As some chanted “Wipe out the Japanese devils!’’ and stamped on Japanese flags, China’s Foreign Ministry called for calm.

Ever-present anti-Japanese sentiment in China has been inflamed in recent weeks by Japan’s arrest of a Chinese captain after his fishing boat collided with two Japanese coast guard vessels near islands claimed by both Tokyo and Beijing. Japan has returned the boat and its crew, but holds the captain. China has demanded his release.

China’s ruling Communist Party partly encourages anti-Japanese sentiment to burnish its nationalist credentials, but it remains obsessed with social stability and had worked in recent days to keep people from demonstrating yesterday, the anniversary of the start of a brutal Japanese invasion in 1931.

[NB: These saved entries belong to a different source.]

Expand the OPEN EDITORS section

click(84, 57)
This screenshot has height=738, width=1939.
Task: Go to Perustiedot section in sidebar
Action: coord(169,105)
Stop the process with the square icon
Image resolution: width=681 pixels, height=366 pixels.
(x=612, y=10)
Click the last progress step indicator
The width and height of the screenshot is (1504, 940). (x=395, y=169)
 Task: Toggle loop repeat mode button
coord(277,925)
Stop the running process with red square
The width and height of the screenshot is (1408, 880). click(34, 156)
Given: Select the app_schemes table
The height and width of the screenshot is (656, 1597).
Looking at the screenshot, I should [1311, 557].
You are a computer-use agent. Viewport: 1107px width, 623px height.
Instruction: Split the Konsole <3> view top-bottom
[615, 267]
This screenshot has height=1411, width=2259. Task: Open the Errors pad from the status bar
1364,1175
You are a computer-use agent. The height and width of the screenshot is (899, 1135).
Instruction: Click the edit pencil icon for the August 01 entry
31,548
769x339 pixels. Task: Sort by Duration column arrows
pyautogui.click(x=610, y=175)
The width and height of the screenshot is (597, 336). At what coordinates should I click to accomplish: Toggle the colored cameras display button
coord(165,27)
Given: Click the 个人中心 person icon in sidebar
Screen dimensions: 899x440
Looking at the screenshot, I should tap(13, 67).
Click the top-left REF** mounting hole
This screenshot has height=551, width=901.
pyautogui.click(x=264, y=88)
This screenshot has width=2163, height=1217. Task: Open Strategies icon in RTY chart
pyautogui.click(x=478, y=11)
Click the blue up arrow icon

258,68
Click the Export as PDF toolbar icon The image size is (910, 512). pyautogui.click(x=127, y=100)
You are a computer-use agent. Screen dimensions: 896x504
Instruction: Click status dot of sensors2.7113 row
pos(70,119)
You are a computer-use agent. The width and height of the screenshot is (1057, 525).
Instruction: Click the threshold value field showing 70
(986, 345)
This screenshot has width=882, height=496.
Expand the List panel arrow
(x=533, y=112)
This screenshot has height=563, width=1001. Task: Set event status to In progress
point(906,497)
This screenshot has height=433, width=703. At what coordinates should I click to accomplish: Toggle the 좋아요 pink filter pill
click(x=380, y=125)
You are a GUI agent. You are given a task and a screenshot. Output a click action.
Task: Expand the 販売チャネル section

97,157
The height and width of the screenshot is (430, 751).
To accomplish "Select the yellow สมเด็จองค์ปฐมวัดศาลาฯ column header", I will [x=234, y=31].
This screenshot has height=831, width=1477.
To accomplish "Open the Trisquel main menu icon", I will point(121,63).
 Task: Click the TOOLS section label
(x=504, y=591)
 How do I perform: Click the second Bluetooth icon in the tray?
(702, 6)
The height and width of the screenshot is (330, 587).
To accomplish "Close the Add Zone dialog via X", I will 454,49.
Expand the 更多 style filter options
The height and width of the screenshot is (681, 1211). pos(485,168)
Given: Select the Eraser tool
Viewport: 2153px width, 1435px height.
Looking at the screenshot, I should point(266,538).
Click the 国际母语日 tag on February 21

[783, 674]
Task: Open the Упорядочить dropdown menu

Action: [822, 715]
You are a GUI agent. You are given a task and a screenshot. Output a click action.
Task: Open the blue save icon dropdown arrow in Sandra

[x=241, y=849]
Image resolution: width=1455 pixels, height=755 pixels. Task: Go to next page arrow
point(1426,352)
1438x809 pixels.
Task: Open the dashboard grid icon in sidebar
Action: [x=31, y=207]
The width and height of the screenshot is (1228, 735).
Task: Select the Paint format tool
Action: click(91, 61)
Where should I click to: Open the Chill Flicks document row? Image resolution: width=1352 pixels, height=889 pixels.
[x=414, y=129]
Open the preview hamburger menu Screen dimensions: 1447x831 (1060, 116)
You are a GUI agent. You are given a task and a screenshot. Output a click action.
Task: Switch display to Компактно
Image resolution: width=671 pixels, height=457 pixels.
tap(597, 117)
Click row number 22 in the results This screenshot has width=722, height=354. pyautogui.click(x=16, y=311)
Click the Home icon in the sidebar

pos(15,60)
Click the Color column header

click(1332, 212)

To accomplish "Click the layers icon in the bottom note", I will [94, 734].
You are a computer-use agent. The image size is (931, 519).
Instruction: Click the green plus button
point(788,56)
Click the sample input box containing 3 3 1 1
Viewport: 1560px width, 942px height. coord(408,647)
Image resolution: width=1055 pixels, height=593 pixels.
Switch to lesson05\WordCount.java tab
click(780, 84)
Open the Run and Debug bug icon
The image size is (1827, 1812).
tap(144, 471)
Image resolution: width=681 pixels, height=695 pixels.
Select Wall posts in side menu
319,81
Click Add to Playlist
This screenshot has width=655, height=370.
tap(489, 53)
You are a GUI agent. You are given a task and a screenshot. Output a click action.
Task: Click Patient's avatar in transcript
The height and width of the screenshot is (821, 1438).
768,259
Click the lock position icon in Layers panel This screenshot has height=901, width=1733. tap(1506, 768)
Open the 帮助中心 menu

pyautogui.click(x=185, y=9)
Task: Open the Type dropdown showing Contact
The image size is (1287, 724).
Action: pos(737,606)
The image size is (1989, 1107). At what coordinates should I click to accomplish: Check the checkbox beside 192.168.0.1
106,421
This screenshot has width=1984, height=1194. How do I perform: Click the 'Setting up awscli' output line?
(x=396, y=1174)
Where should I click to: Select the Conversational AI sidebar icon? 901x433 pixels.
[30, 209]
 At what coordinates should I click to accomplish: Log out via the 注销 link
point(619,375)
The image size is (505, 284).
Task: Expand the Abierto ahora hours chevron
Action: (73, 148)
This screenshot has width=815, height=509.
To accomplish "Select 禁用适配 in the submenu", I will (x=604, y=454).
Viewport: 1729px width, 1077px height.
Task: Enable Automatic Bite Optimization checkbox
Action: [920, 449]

Protests in at least five cities drew crowds as large as several hundred, but officials’ efforts largely succeeded.

Dozens of demonstrators gathered outside the Japanese Embassy in Beijing shouted “down with Japan,’’ and held signs saying “Get out of the Diaoyu Islands,’’ but were moved away by police within an hour. They later were allowed to pass by in small groups, while the rest marched outside a police cordon. The disputed islands are known as Diaoyu or Diaoyutai in Chinese, and as Senkaku in Japan.

In Shanghai, two men hung a banner outside the Japanese consulate saying “The Diaoyu islands belong to China . . . return our captain.’’ Police ushered people away after a crowd of about 50 gathered.

“We came here to appeal for fairness and for the right to ask for our captain back. We regret the government’s weakness in diplomacy,’’ said one of the men, Li Chunguang. He wore a T-shirt portraying revolutionary leader Mao Zedong.

In the southern city of Shenzhen, several hundred people gathered at a public square to call for a boycott of Japanese goods and sing the Chinese national anthem, Hong Kong’s radio RTHK reported.

Hong Kong’s Cable TV showed a police officer trying to grab a Chinese flag displayed by protesters. RTHK said police detained several demonstrators.

Yesterday marked the anniversary of the 1931 “Mukden Incident’’ that led to the Japanese occupation of China’s northeast and the invasion and conquest of much of the country.